Clearly, the Agencies could have taken a different approach. For example, even if voluntary self-assessments were used, a mechanism could have been included in the standards that would provide for the identification of regulated entities that failed to conduct self-assessments. In this regard, the companies might have an incentive to actually undertake self-assessments, and the failure to do so could be viewed by the OMWI Directors and the public as a measure of the entities’ commitment to diversity and inclusion. In addition, the SEC could have gone its own way by engaging in rulemaking using its powers under the federal securities laws—in conjunction with Section 342—and issuing standards requiring assessments by regulated entities, requiring that the results of these assessments be disclosed to the SEC, and requiring that the results also be made public (either individually or as part of an aggregated report).

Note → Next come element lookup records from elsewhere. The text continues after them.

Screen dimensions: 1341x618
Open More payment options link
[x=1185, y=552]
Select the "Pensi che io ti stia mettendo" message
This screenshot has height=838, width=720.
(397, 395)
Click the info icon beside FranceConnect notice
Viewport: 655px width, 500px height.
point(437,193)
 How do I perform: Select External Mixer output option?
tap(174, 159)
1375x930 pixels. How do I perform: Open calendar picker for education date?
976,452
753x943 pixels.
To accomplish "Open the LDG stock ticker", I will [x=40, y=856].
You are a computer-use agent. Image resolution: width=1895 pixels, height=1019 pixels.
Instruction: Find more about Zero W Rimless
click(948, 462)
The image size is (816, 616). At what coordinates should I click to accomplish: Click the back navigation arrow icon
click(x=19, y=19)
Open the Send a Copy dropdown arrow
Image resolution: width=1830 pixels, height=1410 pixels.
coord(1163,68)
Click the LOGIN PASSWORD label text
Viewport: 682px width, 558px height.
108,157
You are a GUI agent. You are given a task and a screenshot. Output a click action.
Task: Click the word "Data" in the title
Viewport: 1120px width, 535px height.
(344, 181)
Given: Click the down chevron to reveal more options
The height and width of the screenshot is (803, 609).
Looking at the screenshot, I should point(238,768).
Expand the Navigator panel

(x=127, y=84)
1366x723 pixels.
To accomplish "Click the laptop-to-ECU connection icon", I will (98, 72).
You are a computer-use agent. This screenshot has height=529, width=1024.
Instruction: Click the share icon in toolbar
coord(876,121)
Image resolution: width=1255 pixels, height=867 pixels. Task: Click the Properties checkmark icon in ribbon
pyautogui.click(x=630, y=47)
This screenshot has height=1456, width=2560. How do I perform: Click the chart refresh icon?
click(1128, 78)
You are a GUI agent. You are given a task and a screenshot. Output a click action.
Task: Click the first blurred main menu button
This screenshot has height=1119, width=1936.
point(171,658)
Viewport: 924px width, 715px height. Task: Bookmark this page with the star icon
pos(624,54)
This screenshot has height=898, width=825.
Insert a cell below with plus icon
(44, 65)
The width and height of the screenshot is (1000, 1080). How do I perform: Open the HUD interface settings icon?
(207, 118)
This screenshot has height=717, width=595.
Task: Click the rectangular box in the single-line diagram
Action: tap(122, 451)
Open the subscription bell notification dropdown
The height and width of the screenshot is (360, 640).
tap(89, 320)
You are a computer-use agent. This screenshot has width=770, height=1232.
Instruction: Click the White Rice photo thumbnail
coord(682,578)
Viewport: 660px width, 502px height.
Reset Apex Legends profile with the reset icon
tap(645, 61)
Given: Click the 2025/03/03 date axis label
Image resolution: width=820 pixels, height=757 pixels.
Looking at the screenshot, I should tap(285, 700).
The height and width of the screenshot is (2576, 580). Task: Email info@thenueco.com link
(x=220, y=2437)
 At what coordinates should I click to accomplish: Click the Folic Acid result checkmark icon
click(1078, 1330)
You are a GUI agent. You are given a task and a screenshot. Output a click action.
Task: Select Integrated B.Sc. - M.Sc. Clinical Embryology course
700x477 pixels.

Given the approach taken by the Final Policy Statement in implementing Section 342, future policy change to the demographics in the financial services industry now relies on the mere hope that companies will act in good faith to use the standards outlined in the Final Policy Statement and conduct effective self-assessments, and to use the information derived from these self-assessments to promote diversity and inclusion. I hope that they do, but the track record of many companies in the financial services industry belies that hope.

In the end, the Agencies have chosen to do what is convenient for the companies, rather than doing the right thing for the long-term benefit of our country. When faced with a choice between doing what is convenient and doing what is right, we must choose to do what is right. As Dr. Martin Luther King, Jr., once said, “There comes a time when one must take the position that is neither safe nor politic nor popular, but he must do it because conscience tells him it is right.”

Unfortunately—and regrettably—the Final Policy Statement failed to meet the goals of Section 342, and, thus, missed an opportunity to advance the cause of diversity and inclusion.

Accordingly, I must respectfully dissent.